Olá Cida! Que giro saber que quase teve o mesmo nome que eu! hehe ;)

Obrigada pela visita no meu blog! Gostei do seu e vou seguir! Fico então à espera de ver as imagens que vai escolher para o desafio!

Beijinho *

claudiafux@bol.com.br disse...

Querida amiga,

Depois da Coca-cola estes termos (por sinal acho ridículo) começaram a fazer parte de nosso dia-a-dia, e atualmente então nem se fala ...

A propósito tem um belo termo novo:
LEDORA. Isto mesmo. Deixa explicar:

Uma grande amiga no Rio, aposentada, está querendo ajudar as pessoas, fazer algo DE GRAÇA, sem absolutamente nenhuma remuneração. Ela é uma pessoa extremamente inteligente.Formou-se em engenharia química.

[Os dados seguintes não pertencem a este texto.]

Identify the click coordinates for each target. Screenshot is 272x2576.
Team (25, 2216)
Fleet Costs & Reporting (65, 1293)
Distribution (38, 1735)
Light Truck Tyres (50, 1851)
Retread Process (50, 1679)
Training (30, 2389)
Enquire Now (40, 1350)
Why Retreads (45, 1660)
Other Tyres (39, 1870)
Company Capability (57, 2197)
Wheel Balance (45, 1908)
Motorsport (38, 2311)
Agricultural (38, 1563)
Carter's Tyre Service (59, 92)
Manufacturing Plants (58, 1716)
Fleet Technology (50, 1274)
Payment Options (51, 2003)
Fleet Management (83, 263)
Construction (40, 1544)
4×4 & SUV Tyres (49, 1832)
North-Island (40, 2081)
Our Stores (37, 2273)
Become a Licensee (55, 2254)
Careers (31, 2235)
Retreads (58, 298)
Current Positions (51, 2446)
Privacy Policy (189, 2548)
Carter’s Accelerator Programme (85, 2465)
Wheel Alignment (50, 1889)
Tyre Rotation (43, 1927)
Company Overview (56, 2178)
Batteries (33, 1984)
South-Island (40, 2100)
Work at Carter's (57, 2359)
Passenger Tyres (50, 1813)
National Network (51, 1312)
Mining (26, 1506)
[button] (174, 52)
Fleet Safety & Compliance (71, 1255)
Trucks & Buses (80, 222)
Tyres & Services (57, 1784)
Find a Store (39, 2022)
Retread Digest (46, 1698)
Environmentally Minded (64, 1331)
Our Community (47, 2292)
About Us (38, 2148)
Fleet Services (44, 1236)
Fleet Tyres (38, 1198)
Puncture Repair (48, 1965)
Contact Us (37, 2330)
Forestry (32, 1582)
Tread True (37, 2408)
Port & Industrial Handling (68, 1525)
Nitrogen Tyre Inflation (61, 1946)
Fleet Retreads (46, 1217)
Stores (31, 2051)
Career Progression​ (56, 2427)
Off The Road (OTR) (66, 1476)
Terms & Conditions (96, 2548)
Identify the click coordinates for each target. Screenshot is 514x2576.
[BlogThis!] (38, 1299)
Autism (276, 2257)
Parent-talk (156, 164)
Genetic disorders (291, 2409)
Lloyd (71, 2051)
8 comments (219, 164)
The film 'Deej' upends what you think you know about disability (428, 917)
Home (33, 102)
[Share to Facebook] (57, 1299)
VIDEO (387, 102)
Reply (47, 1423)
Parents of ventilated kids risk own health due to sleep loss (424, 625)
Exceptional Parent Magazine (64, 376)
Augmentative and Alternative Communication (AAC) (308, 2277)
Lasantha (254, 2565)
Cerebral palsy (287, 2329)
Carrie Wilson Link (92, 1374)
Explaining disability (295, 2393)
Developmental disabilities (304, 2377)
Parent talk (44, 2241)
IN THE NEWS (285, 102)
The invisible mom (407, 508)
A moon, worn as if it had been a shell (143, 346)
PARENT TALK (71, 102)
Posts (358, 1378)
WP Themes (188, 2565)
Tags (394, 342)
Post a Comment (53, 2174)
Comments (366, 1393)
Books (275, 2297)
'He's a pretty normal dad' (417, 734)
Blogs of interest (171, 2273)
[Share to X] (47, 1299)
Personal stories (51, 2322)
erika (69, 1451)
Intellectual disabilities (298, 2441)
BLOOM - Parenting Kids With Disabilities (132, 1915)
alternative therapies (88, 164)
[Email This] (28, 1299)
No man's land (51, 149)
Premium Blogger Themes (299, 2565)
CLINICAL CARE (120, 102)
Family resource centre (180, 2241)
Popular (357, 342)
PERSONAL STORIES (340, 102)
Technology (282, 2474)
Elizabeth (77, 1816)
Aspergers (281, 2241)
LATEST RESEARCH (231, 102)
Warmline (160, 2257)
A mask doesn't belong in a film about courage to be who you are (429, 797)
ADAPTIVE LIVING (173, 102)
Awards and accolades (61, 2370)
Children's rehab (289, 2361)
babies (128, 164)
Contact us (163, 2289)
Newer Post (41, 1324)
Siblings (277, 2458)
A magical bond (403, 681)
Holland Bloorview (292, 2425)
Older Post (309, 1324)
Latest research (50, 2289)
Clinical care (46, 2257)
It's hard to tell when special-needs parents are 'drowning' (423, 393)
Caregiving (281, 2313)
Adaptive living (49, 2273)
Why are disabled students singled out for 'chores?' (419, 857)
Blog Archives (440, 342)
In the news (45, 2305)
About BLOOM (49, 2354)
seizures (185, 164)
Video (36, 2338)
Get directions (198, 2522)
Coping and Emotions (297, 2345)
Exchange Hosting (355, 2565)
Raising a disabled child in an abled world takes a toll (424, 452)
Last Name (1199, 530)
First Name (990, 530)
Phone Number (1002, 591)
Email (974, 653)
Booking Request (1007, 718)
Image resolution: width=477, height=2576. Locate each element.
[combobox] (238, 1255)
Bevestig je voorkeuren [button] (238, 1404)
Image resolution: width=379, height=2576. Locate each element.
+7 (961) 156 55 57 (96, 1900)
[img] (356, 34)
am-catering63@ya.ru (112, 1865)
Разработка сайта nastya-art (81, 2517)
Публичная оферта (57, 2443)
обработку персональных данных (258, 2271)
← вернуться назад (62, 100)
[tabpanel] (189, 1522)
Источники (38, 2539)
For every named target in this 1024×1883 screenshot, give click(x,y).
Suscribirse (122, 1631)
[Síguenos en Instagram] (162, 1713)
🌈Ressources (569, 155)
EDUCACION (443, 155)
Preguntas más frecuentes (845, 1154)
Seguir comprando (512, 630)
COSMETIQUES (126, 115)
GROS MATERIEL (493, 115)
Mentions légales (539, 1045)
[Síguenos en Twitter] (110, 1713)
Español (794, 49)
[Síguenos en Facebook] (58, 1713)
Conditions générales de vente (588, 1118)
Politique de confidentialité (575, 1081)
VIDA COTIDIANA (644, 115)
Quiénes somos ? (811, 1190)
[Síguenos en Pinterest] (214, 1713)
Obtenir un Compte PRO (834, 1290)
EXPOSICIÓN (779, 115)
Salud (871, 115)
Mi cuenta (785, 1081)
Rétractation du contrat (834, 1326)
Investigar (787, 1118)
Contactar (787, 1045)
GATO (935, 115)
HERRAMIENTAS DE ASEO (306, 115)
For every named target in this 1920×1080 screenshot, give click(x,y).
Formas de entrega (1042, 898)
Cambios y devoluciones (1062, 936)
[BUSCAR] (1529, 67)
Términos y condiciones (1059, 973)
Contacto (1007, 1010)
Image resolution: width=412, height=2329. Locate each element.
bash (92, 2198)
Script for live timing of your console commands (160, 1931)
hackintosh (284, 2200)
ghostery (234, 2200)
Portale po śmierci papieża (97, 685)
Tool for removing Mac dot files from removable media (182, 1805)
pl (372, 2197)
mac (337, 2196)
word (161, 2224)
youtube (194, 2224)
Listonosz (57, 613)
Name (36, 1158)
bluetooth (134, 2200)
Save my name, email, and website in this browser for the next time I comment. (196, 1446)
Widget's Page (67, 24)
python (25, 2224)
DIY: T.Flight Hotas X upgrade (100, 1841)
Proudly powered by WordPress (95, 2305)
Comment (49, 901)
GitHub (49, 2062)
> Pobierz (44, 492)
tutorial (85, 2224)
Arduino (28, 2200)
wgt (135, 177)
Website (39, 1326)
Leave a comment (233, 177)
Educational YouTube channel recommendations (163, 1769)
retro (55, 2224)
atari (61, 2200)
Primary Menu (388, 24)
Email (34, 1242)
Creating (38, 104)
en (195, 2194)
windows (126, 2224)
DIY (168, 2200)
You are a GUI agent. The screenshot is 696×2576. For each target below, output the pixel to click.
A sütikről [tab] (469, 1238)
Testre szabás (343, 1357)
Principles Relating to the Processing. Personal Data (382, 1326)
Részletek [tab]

Recentemente foi ao Instituto Benjamin Constant se oferecer para ler para os deficientes visuais ... Mas qual ...

Para ser LEDORA tem que ser professora ou pedagoga ...

Daí só me passa mais um termo novo para criar: buRRocracia ...

Enfim ....

Desculpa me alongar.

Bjs no core
claudiafux

ॐ Shirley ॐ disse...

Bastante espirituoso e verdadeiro esse texto. Ri muito. Beijo, Cida!

Tite disse...

Repito comentário pois não sei se ficou pedido de retorno lá no Leoa.

Cida querida,

Como te compreendo...
Também tive problemas até substituir o meu PC. Agora vou a todo o lado independentemente das páginas mais pesadas ou mais leves.
Problema mesmo é quando o blogger se lembra de nos bloquear, né?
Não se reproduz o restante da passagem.